화학공학소재연구정보센터
Journal of Materials Science, Vol.52, No.2, 1057-1070, 2017
Direct grafting of octamaleamic acid-polyhedral oligomeric silsesquioxanes onto the surface of carbon fibers and the effects on the interfacial properties and anti-hydrothermal aging behaviors of silicone resin composites
The interface between carbon fibers (CFs) and matrix resin makes a critical contribution to bulk performance of composites. In order to enhance interfacial properties and anti-hydrothermal aging behaviors of methyl phenyl silicone resin (MPSR) composites, octamaleamic acid-polyhedral oligomeric silsesquioxanes (POSS-acid) were directly grafted onto CFs surface by chemical bonding for the first time. Surface chemical groups and morphologies of CFs before and after POSS-acid grafting were systematically characterized. Scanning electron microscopy and atomic force microscopy images showed a uniform distribution of POSS-acid on the fiber surface and the improved surface roughness. POSS-acid cages grafting could improve obviously the fiber polarity, wettability, and free energy by dynamic contact angle analysis testing.
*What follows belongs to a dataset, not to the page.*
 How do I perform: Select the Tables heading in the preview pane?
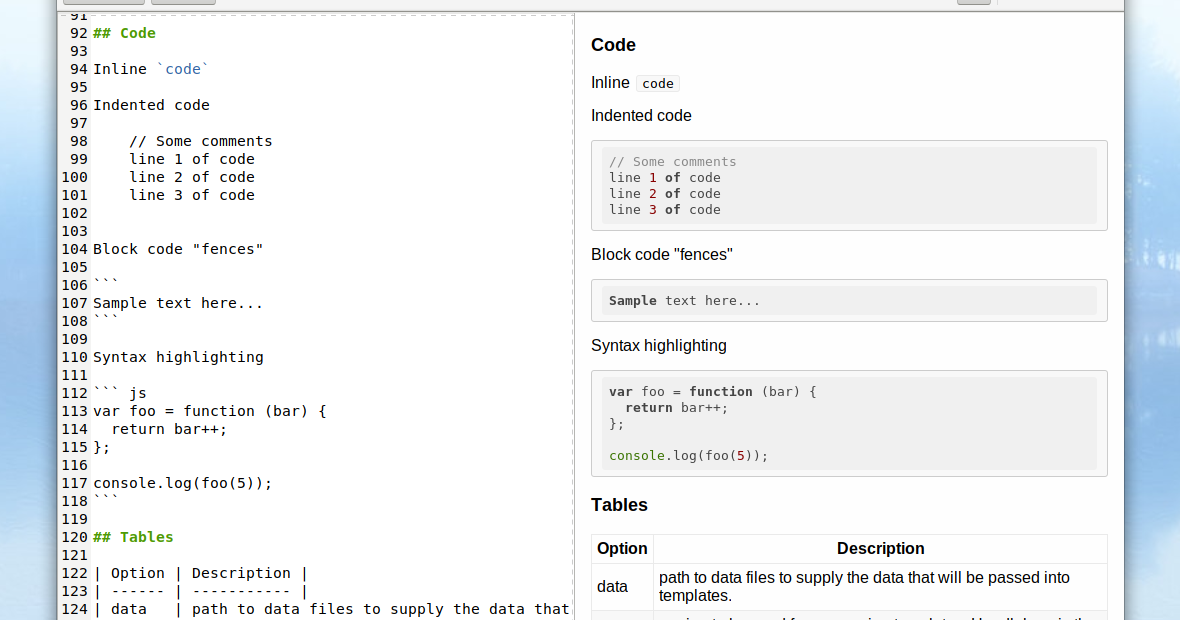(x=619, y=505)
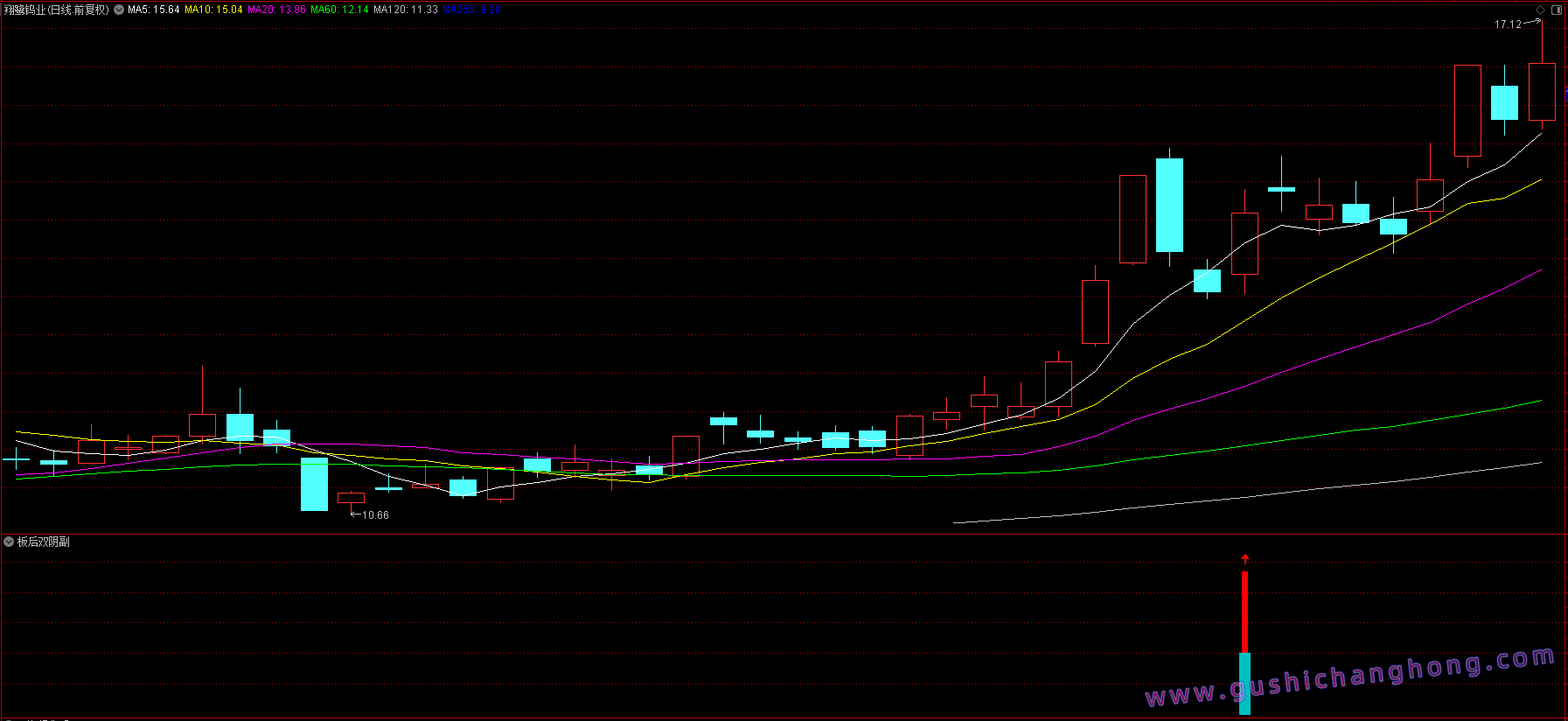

The interlaminar shear strength (ILSS) of MPSR composites reinforced with the POSS-acid-modified CFs (CF-POSS) was 45.01 +/- 1.69 MPa, which increased by 52.73 % compared to that of MPSR composites reinforced with untreated CFs (29.47 +/- 0.94 MPa). And, impact strength of CF-POSS composites (77.69 +/- 2.83 kJ m(-2)) was increased by 32.89 % compared to that of untreated CF composites (58.46 +/- 1.91 kJ m(-2)). Moreover, ILSS of CF-POSS composites after hydrothermal aging treatment was 40.89 +/- 1.51 MPa with a decrease of just 9.15 % compared to that of untreated CF composites (20.52 +/- 0.65 MPa) with an obvious decrease of 30.37 %. Meanwhile, POSS-acid functionalization did not decrease fiber tensile strength. Based on our design starting from simple chemistry and inexpensive materials, such hierarchical reinforcements with improved interfacial strength and anti-hydrothermal aging behaviors have great potential in advance polymer matrix composites.